Take an economically and racially diverse urban school district emerging from a long history of segregation. Add an energetic, capable, bridge-building superintendent with ambitious district-wide goals to improve graduation rates, school attendance, and academic performance. Consider that he was well funded and strongly supported by city leaders, teachers, and parents, and ask how much changed in a decade of his tenure—and what remained unchanged?
Larry Cuban takes this richly detailed history of the Austin, Texas, school district, under Superintendent Pat Forgione, to ask the question that few politicians and school reformers want to touch. Given effective use of widely welcomed reforms, can school policies and practices put all children at the same academic level? Are class and ethnic differences in academic performance within the power of schools to change?
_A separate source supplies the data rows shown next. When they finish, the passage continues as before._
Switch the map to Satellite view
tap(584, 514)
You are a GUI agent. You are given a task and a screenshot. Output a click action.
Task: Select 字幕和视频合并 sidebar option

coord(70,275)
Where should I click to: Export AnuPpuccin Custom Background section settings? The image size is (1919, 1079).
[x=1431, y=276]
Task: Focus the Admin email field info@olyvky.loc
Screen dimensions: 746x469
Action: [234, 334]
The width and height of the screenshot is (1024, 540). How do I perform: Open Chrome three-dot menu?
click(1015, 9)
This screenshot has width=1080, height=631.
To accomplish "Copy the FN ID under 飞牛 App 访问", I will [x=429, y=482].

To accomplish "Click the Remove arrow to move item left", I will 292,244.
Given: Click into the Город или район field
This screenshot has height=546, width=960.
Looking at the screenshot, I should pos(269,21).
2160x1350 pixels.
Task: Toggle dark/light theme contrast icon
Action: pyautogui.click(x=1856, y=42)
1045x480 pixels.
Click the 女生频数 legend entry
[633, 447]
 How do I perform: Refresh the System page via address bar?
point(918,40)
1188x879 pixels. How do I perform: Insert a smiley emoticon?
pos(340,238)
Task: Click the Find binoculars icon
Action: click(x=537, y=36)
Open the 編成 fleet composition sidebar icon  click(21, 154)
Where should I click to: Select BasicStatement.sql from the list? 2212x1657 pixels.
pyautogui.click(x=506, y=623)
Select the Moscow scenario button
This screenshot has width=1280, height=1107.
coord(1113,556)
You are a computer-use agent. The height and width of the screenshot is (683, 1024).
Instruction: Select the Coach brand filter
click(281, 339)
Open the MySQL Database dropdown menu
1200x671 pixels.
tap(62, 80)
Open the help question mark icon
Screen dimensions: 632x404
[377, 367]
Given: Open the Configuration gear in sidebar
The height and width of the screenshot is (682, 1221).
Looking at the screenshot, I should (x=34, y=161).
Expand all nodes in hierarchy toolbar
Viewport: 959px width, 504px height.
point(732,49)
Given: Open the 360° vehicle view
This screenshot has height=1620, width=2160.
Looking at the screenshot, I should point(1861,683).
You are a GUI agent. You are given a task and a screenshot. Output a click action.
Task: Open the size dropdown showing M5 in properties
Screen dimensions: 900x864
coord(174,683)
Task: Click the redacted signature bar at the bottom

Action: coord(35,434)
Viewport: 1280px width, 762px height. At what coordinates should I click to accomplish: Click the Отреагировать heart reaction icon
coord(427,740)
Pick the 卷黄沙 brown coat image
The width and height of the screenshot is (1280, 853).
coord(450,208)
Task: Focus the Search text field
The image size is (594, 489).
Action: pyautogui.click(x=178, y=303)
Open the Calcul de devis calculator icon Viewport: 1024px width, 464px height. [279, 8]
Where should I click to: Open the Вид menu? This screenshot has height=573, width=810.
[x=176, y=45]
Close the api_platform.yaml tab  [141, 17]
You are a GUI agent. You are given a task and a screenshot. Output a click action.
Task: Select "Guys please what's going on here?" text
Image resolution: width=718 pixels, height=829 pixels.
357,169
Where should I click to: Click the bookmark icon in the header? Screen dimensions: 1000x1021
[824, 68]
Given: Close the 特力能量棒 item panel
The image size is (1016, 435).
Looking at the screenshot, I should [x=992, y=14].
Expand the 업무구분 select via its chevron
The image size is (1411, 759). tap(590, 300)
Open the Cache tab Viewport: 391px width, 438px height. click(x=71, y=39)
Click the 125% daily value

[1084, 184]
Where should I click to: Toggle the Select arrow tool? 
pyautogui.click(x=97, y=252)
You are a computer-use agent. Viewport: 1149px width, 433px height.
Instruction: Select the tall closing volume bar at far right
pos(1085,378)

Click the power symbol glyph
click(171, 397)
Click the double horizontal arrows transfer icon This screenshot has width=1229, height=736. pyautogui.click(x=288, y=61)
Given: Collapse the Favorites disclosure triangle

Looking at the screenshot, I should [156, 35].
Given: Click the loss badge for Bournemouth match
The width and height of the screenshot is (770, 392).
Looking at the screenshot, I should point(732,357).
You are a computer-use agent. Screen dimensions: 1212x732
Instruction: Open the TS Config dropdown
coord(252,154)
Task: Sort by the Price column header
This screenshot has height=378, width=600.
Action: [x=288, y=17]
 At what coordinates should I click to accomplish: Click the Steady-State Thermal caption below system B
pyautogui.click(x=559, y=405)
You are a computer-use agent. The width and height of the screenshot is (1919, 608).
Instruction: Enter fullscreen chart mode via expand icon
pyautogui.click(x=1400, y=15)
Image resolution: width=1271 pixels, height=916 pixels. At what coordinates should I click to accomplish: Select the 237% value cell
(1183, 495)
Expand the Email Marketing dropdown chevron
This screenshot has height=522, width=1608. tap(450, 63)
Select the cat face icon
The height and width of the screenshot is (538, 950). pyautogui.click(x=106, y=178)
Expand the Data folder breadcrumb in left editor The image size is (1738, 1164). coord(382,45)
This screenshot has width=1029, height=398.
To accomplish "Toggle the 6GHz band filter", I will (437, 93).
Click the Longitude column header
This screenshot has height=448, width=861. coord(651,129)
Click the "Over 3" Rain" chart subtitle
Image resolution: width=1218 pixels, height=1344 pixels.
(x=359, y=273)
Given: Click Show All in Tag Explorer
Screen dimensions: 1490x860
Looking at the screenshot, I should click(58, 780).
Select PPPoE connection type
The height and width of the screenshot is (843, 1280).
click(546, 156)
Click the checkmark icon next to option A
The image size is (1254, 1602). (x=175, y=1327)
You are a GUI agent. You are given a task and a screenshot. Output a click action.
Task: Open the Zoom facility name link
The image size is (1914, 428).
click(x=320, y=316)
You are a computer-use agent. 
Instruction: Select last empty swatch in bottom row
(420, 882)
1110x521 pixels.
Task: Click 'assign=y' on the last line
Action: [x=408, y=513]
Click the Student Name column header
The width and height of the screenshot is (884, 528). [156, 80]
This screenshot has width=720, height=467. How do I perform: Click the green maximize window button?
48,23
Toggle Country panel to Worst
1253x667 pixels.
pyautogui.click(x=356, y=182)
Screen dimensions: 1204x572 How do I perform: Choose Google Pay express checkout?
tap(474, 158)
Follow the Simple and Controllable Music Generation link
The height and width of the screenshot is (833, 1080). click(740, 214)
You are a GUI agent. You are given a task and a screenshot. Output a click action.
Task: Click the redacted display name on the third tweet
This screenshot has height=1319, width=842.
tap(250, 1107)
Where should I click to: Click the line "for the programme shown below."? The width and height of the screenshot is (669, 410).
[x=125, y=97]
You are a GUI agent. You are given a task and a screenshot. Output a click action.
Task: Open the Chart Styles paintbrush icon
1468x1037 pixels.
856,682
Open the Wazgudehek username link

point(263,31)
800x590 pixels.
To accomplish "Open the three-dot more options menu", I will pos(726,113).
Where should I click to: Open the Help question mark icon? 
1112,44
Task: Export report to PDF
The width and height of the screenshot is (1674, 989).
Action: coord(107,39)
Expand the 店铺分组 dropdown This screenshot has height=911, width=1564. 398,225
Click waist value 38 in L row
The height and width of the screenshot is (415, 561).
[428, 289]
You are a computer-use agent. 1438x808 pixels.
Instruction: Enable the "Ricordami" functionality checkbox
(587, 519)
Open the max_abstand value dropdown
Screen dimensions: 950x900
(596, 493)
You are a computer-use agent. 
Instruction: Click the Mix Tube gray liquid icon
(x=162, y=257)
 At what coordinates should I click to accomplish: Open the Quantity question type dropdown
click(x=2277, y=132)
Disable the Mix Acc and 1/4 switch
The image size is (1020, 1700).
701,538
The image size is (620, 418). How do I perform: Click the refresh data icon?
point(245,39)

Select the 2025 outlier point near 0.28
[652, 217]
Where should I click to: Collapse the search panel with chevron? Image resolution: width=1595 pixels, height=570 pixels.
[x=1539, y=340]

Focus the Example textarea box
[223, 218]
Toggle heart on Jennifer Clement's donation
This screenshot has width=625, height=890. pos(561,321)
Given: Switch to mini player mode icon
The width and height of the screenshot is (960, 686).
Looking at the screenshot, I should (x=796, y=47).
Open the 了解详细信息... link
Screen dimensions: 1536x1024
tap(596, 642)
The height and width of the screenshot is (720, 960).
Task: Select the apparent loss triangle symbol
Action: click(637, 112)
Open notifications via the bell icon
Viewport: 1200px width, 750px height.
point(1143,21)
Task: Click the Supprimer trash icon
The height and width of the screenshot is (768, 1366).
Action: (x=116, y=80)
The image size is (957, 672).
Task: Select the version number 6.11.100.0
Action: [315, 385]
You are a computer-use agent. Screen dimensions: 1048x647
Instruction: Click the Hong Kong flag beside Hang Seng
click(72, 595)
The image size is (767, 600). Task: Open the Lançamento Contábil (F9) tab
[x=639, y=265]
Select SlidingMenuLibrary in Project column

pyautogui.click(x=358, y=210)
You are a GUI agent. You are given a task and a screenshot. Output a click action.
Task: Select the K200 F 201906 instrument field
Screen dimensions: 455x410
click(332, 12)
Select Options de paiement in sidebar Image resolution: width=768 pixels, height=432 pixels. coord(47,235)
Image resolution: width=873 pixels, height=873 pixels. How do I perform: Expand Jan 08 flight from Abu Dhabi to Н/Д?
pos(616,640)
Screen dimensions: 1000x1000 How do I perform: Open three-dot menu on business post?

Cuban argues that the overall district has shown much improvement—better test scores, more high school graduates, and more qualified teachers. But the improvements are unevenly distributed. The elementary schools improved, as did the high schools located in affluent, well-educated, largely white neighborhoods. But the least improvement came where it was needed most: the predominantly poor, black, and Latino high schools. Before Forgione arrived, over 10 percent of district schools were failing, and after he left office, roughly the same percentage continued to fail. Austin’s signal successes amid failure hold answers to tough questions facing urban district leaders across the nation.